* **Text to read**:
[start]
2-Confident (read it all; understood it all reasonably well)

Use of matrix product states in classification of images.

A very interesting and strong point of the paper is that it nicely bridges different fields. It proposes the use of tensor networks with matrix product states (also called tensor trains depending on the particular research area) for classification of images. On the other hand the presentation can be improved and clarified at some points: - section 5 "To approximate the weight tensor as an MPS": it is not clear in what sense a certain tensor is approximated or how. Do you mean that if we take all singular values in (11) then it corresponds to the tensor to be approximated? - in section 7 the authors mention some open problems about regularization. However, I think the answer is already (implicitly) present in eq (11) and (14): the eq (14) is closely related to the work of paper Signoretto M., Tran Dinh Q., De Lathauwer L., Suykens J.A.K., Learning with Tensors: a Framework Based on Convex Optimization and Spectral Regularization, Machine Learning, vol. 94, no. 3, Mar. 2014, pp. 303-351 where regularization is applied to learning of a tensor model, related to multilinear SVD, nuclear norm regularization, and singular value thresholding operations. Because in eq (11) only the m largest singular values are kept this is also influencing the rank of the tensor. In other words, the authors do not add a regularization to eq (6), but instead control the rank by the SVD truncation operations in (11). - in [15] Cichocki it is also explained how to solve a linear system by using MPS. In fact the eqs (6)(7) are also linear in the unknown tensor. Therefore it is unclear why the method proposed in [15] cannot be directly applied here. What is different from [15] or what is additionally complicating the problem in this paper? - please explain in more detail how \tilde{\Phi}_n is obtained from the given data. - eq (7)-(8): please explain what you mean by "leading-order update". - I would suggest to also add an algorithm to the paper in order to make step by step clear what needs to done to finally obtain the solution B, starting from the given training data. - eq (3): aren't these Fourier features? (note: random Fourier features are currently also used in large scale problems, not limited to images)
[end]
* **Data**:
[start]
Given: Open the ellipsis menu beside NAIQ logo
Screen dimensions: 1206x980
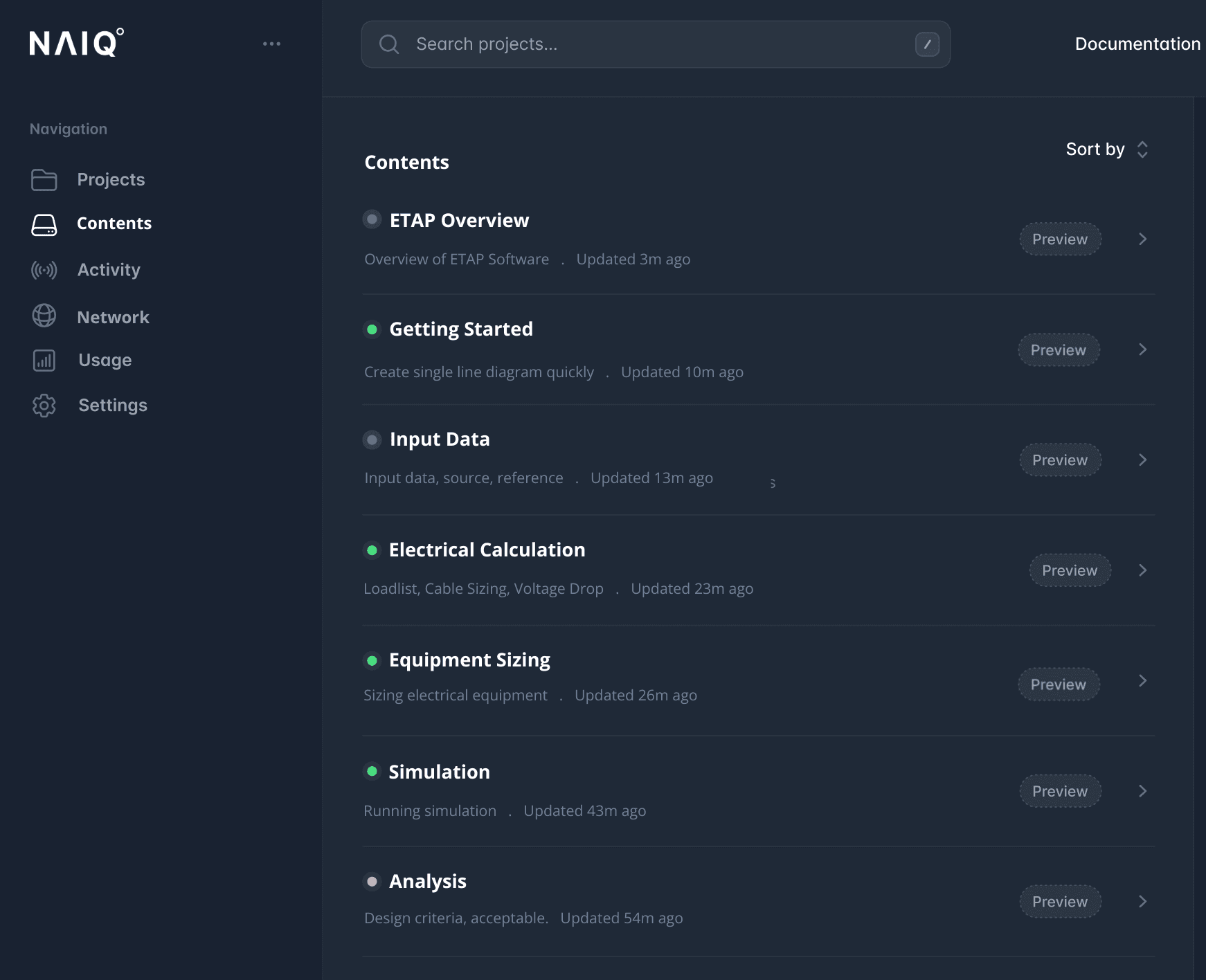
[end]
* **Directives**:
(1) In the review of the image classification paper at the top, rewrite the paragraph that starts "A very interesting and strong point" as a short list that keeps its main points.
(2) Carry on the review of the matrix product state paper from the point where it stops.

* **Answers given**:
(1)
- Strength: the paper bridges different fields by proposing tensor networks with matrix product states (also called tensor trains) for image classification.
- Presentation could be clearer in several places:
  - Section 5: it is unclear in what sense, or how, the weight tensor is approximated as an MPS. Does keeping all singular values in (11) give the tensor being approximated?
  - Section 7: the open regularization problems may already be answered by eqs (11) and (14). Eq (14) is closely related to Signoretto et al., "Learning with Tensors" (Machine Learning, 2014), which regularizes a tensor model. Keeping only the m largest singular values in (11) controls the rank instead of adding regularization to eq (6).
  - Cichocki [15] shows how to solve a linear system with MPS. Eqs (6)(7) are also linear in the unknown tensor, so the authors should explain why [15] cannot be applied directly or what makes this problem harder.
  - Explain in more detail how \tilde{\Phi}_n is obtained from the data.
  - Eqs (7)-(8): explain what "leading-order update" means.
  - Add a step-by-step algorithm that goes from the training data to the solution B.
  - Eq (3): these may be Fourier features. Random Fourier features are also used in large-scale problems beyond images.

(2)
2-Confident (read it all; understood it all reasonably well)

The authors approach the problem of image classification by means of tensor networks and optimization algorithms for these. A minimal theoretical evalution of their method and results on the MNIST dataset are provided.

I have a few problems with the paper. I would have liked to see a better embedding of the paper in the literature. For instance, classification is one of the main applications of GLMs (called logistic regression in this case) and tensor methods have been used to optimise mixtures of GLMS [1]. There is not much depth to the paper. The authors propose essentially a new algorihtm without giving the reader strong arguments for getting interested in the algorithm: classification or regression algorithms are typically compared in terms of their expressive power (dense in L2, for instance -- the authors give here an informal argument why their model class should lie dense) and in terms of rates of convergence; for most regression/classification methods minmax optimal rates are known by now and I expect some discussion of the statistical properties of a regressor. One might also motivate the algorithm by beneficial computational runtimes/ complexity compared to other approaches. But this is not done here either. Finally, a strong empirical performance might be used as a motivation and the authors provide some results on the MNIST data set. But the empirical evaluation is in total rather meager (one short section in the middle of p. 6). So the paper leaves one with the feeling of yet another heuristic to some well understood machine learning problem and one wonders why one should bother. Some detailed comments: L19: what do you mean by exponentially large; exponential in what? L95: "The cost function for which we found our best test results .."; what does that mean? The performance is defined in terms of a cost function so what do you mean by your best test results?? Eq 6: how is delta^ell_L_n defined? == 1 if L_n = ell? L168: What do you mean by "the possible set of functions is quite general, .. " ? L176: a basis is by definition complete. What you mean is an orthonormal system. Literature should be alphabetical. [1] Provable Tensor Methods for Learning Mixtures of Generalized Linear Models; Sedghi et al.; AISTATS 2016.

2-Confident (read it all; understood it all reasonably well)

This paper investigates tensor networks from quantum physics in order to provide a supervised learning algorithm.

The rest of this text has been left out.